Authors: Michele Sparano, Marco Sorrentino, Giovanni Troiano, Giovanni Cerino, Giuseppe Piscopo, Marco Basaglia, Cesare Pianese
Publication Date: 1 April 2023
Category: Hydrogen
Article Link: https://www.sciencedirect.com/science/article/pii/S0196890423001681
DOI: https://doi.org/10.1016/j.enconman.2023.116822
Abstract (Official):
The growing demand for air travel in the commercial sector leads to an increase in global emissions, whose mitigation entails transitioning from the current fossil-fuel based generation of aircrafts to a cleaner one within a short timeframe. The use of hydrogen and fuel cells has the potential to reach zero emissions in the aerospace sector, provided that required innovation and research efforts are substantially accomplished. Development programs, investments and new regulations are needed for this technology to be safe and economical. In this context, it makes sense to develop a model-based preliminary design methodology for a hybrid regional aircraft assisted by a battery hybridized fuel cell powertrain. The technological assumptions underlying the study refer to both current and expected data for 2035. The major contribution of the proposed methodology is to provide a mathematical tool that considers the interactions between the choice of components in terms of installed power and energy management. This simultaneous study is done because of the availability of versatile control maps. The tool was then deployed to define current and future technological scenarios for fuel cell, battery and hydrogen storage systems, by quickly adapting control strategies to different sizing criteria and technical specifications. In this way, it is possible to facilitate the estimation of the impact of different sizing criteria and technological features, at the aircraft level, on the onboard electrical system, the management of in-flight power, the propulsion methods, the impact of the masses on consumption and operational characteristics in a typical flight mission. The proposed combination of advanced sizing and energy management strategies allowed meeting mass and volume constraints with state-of-the-art PEM fuel cell and Li-ion battery specifications. Such a solution corresponds to a high degree of hybridization between the fuel cell system and battery pack (i.e., 300 kW and 750 kWh), whereas projected 2035 specs were demonstrated to help reduce mass and volume by 23 % and 40 %, respectively.
GAT Editor’s Comments:
– This paper develops a model-based preliminary design methodology for a hybrid regional aircraft assisted by a battery hybridized fuel cell powertrain, and finds an estimation of the impact of different sizing criteria and technological features in typical flight missions.

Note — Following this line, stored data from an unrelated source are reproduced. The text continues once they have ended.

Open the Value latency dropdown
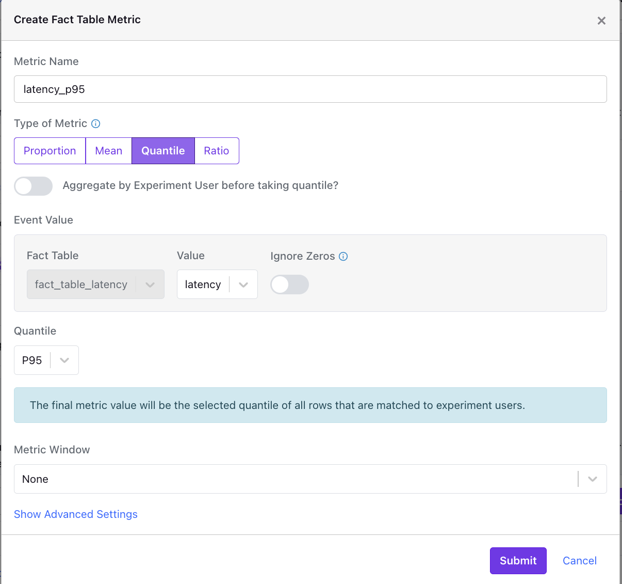622x584 pixels. [217, 285]
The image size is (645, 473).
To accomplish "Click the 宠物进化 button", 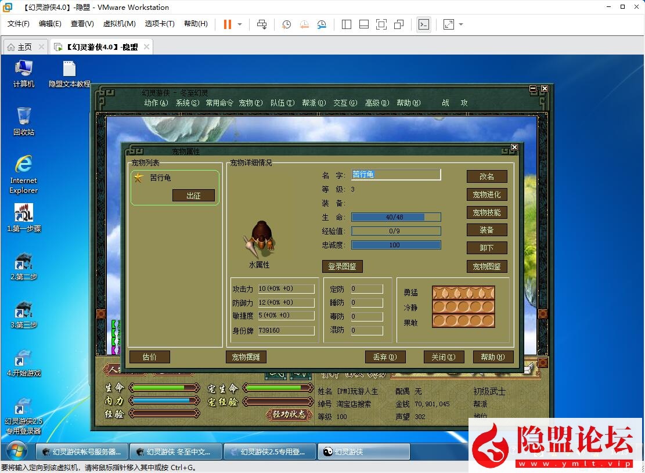I will [x=487, y=194].
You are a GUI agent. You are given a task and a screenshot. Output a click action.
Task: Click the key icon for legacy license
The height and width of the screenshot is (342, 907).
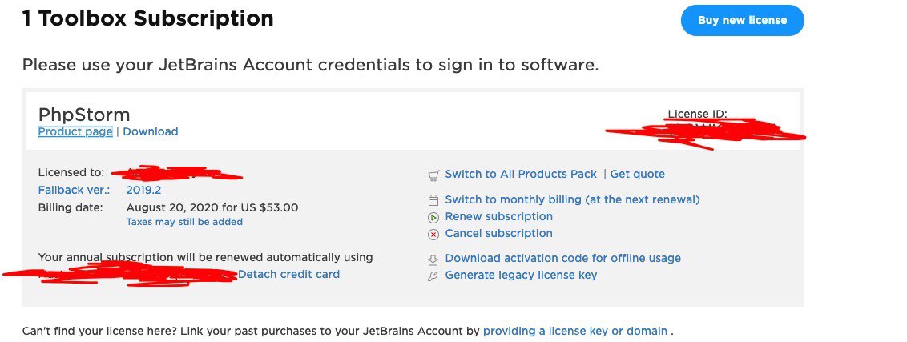tap(433, 276)
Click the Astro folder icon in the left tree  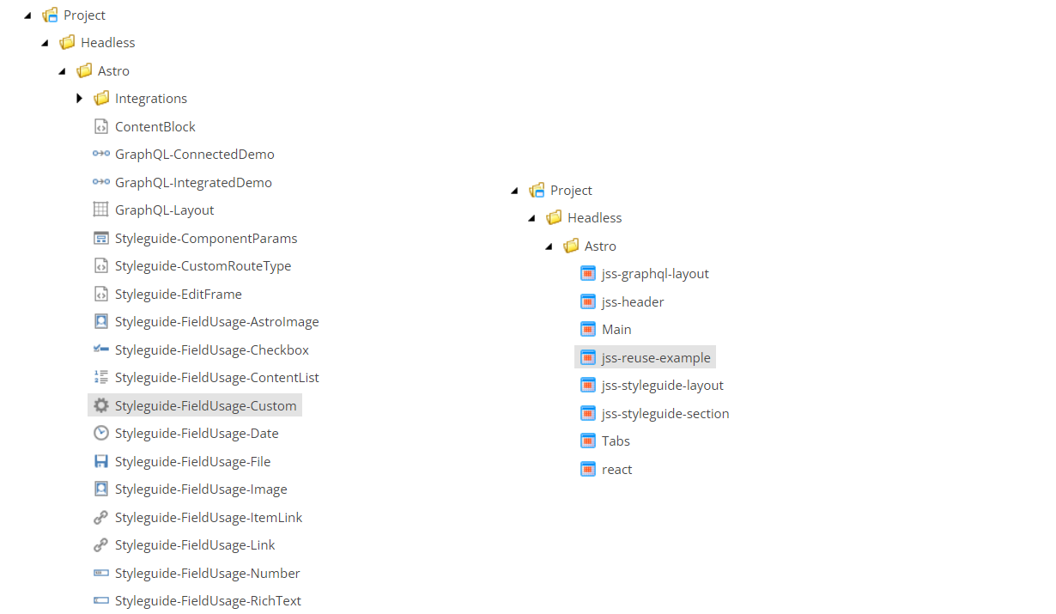pyautogui.click(x=83, y=70)
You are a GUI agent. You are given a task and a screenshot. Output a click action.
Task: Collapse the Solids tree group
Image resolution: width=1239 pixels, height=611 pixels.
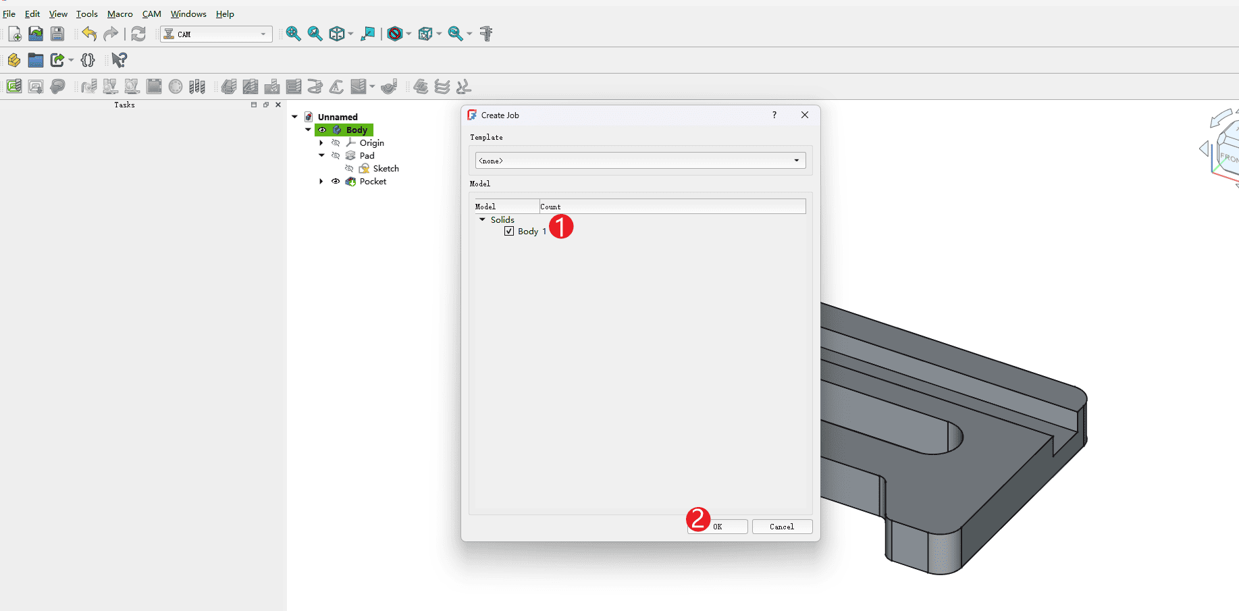point(482,219)
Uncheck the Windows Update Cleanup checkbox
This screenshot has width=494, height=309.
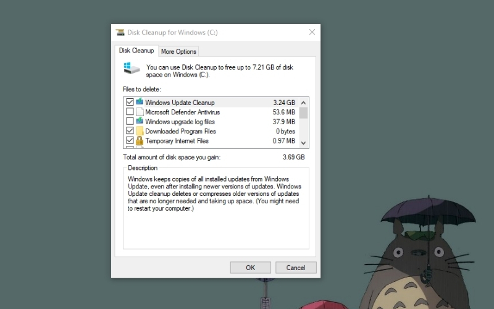tap(130, 102)
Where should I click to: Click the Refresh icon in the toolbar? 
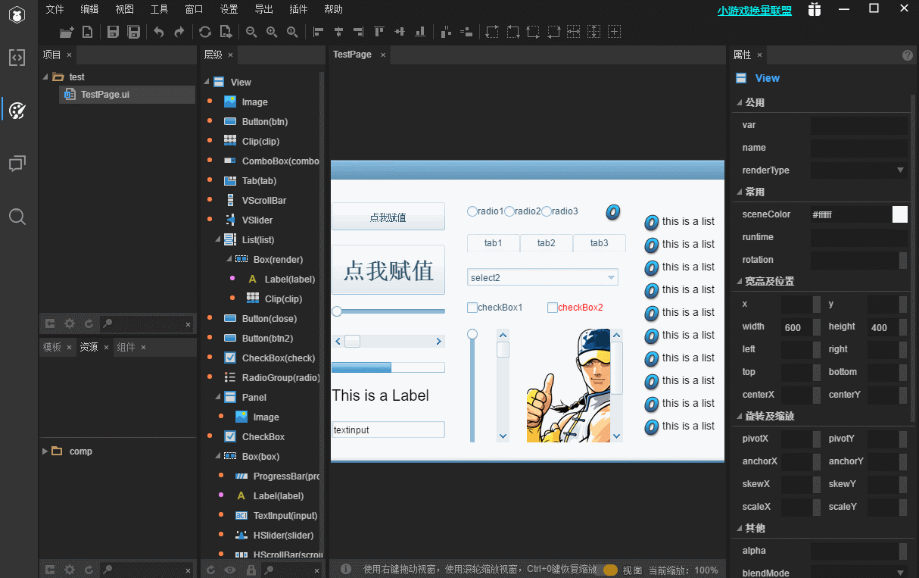coord(204,31)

– The mathematical tool made considers energy management of the system to create techno-economically effective design of hybrid fuel cell-battery systems. The battery model was updated, meaning new versatile control maps with an optimization procedure needed to be created to maximize efficiency. The high-power demands of the take-off and landing phases were also considered.
– A conservative and optimistic technological prospect were created; the optimisitic prospect required substancial technological advancement in terms of aircraft systems and infrastructure between now and 2035.
– Sparano et al. suggest that to further develop the tool, it should be integrated into a broader design process that also considers the effect of masses and volumes on the aircraft’s dynamic behaviour. The tool could also be used for optimization analysis from the points of view of (1) design constraints and (2) the “blended” control strategy. Other extensions of the tool suggested are focused around technical (in particular parametric analyses) and economic aspects.